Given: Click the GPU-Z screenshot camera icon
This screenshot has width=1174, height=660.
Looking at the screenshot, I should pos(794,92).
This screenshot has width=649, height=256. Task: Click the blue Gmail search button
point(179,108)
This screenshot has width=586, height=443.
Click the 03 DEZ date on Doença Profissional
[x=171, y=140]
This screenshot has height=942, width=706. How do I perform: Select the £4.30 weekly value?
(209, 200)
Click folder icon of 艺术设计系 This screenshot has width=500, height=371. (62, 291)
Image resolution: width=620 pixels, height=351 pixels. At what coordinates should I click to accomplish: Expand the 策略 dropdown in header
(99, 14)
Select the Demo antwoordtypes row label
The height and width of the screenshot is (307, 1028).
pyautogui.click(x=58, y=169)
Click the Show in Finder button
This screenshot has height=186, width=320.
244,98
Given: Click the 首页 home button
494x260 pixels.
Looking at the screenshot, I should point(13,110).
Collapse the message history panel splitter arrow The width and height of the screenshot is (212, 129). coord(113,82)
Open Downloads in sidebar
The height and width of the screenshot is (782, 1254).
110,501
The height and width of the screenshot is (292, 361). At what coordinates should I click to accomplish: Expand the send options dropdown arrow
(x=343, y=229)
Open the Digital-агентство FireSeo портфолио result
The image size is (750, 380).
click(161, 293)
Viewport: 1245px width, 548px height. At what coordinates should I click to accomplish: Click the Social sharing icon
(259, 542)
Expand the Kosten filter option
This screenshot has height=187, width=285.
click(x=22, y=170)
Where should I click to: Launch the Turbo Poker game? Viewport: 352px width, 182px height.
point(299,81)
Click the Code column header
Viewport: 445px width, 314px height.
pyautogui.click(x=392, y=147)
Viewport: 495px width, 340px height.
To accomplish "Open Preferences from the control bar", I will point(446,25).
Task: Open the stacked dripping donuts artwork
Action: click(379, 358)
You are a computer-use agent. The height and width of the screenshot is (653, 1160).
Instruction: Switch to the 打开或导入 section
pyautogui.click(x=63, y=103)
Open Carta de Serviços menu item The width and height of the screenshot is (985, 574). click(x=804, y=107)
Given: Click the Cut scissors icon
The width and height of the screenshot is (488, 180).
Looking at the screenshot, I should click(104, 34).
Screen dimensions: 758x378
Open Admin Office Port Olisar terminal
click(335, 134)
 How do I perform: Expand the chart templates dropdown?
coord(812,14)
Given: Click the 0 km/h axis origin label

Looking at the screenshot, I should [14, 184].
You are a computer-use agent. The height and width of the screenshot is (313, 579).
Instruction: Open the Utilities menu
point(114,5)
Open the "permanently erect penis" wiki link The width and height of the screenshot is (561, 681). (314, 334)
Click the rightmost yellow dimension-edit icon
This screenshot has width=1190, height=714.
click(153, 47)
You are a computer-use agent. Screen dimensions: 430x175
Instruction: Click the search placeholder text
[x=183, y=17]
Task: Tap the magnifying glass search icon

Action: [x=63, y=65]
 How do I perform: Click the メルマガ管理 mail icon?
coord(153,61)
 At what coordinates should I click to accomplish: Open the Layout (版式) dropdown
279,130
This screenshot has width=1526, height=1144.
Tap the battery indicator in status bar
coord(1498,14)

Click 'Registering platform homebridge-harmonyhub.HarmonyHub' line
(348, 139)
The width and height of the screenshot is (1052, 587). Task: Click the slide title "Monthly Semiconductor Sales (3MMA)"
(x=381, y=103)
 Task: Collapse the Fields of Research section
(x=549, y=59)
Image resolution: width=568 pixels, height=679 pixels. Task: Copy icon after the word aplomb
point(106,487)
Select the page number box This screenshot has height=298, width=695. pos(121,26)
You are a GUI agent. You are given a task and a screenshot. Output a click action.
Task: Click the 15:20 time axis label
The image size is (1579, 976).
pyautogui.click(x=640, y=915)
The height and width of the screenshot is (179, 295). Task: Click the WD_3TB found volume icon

● ● ● ● ● ● ●

**Task prompt:** Turn the data above into a numbered list, leaving out any blank lines.

**Response for this exercise:**
1. Given: Click the GPU-Z screenshot camera icon
2. This screenshot has width=1174, height=660.
3. Looking at the screenshot, I should pos(794,92).
4. This screenshot has width=649, height=256. Task: Click the blue Gmail search button
5. point(179,108)
6. This screenshot has width=586, height=443.
7. Click the 03 DEZ date on Doença Profissional
8. [x=171, y=140]
9. This screenshot has height=942, width=706. How do I perform: Select the £4.30 weekly value?
10. (209, 200)
11. Click folder icon of 艺术设计系 This screenshot has width=500, height=371. (62, 291)
12. Image resolution: width=620 pixels, height=351 pixels. At what coordinates should I click to accomplish: Expand the 策略 dropdown in header
13. (99, 14)
14. Select the Demo antwoordtypes row label
15. The height and width of the screenshot is (307, 1028).
16. pyautogui.click(x=58, y=169)
17. Click the Show in Finder button
18. This screenshot has height=186, width=320.
19. 244,98
20. Given: Click the 首页 home button
21. 494x260 pixels.
22. Looking at the screenshot, I should point(13,110).
23. Collapse the message history panel splitter arrow The width and height of the screenshot is (212, 129). coord(113,82)
24. Open Downloads in sidebar
25. The height and width of the screenshot is (782, 1254).
26. 110,501
27. The height and width of the screenshot is (292, 361). At what coordinates should I click to accomplish: Expand the send options dropdown arrow
28. (x=343, y=229)
29. Open the Digital-агентство FireSeo портфолио result
30. The image size is (750, 380).
31. click(161, 293)
32. Viewport: 1245px width, 548px height. At what coordinates should I click to accomplish: Click the Social sharing icon
33. (259, 542)
34. Expand the Kosten filter option
35. This screenshot has height=187, width=285.
36. click(x=22, y=170)
37. Where should I click to: Launch the Turbo Poker game? Viewport: 352px width, 182px height.
38. point(299,81)
39. Click the Code column header
40. Viewport: 445px width, 314px height.
41. pyautogui.click(x=392, y=147)
42. Viewport: 495px width, 340px height.
43. To accomplish "Open Preferences from the control bar", I will point(446,25).
44. Task: Open the stacked dripping donuts artwork
45. Action: click(379, 358)
46. You are a computer-use agent. The height and width of the screenshot is (653, 1160).
47. Instruction: Switch to the 打开或导入 section
48. pyautogui.click(x=63, y=103)
49. Open Carta de Serviços menu item The width and height of the screenshot is (985, 574). click(x=804, y=107)
50. Given: Click the Cut scissors icon
51. The width and height of the screenshot is (488, 180).
52. Looking at the screenshot, I should click(104, 34).
53. Screen dimensions: 758x378
54. Open Admin Office Port Olisar terminal
55. click(335, 134)
56.  How do I perform: Expand the chart templates dropdown?
57. coord(812,14)
58. Given: Click the 0 km/h axis origin label
59. Looking at the screenshot, I should [14, 184].
60. You are a computer-use agent. The height and width of the screenshot is (313, 579).
61. Instruction: Open the Utilities menu
62. point(114,5)
63. Open the "permanently erect penis" wiki link The width and height of the screenshot is (561, 681). (314, 334)
64. Click the rightmost yellow dimension-edit icon
65. This screenshot has width=1190, height=714.
66. click(153, 47)
67. You are a computer-use agent. Screen dimensions: 430x175
68. Instruction: Click the search placeholder text
69. [x=183, y=17]
70. Task: Tap the magnifying glass search icon
71. Action: [x=63, y=65]
72.  How do I perform: Click the メルマガ管理 mail icon?
73. coord(153,61)
74.  At what coordinates should I click to accomplish: Open the Layout (版式) dropdown
75. 279,130
76. This screenshot has width=1526, height=1144.
77. Tap the battery indicator in status bar
78. coord(1498,14)
79. Click 'Registering platform homebridge-harmonyhub.HarmonyHub' line
80. (348, 139)
81. The width and height of the screenshot is (1052, 587). Task: Click the slide title "Monthly Semiconductor Sales (3MMA)"
82. (x=381, y=103)
83.  Task: Collapse the Fields of Research section
84. (x=549, y=59)
85. Image resolution: width=568 pixels, height=679 pixels. Task: Copy icon after the word aplomb
86. point(106,487)
87. Select the page number box This screenshot has height=298, width=695. pos(121,26)
88. You are a GUI agent. You are given a task and a screenshot. Output a click action.
89. Task: Click the 15:20 time axis label
90. The image size is (1579, 976).
91. pyautogui.click(x=640, y=915)
92. The height and width of the screenshot is (179, 295). Task: Click the WD_3TB found volume icon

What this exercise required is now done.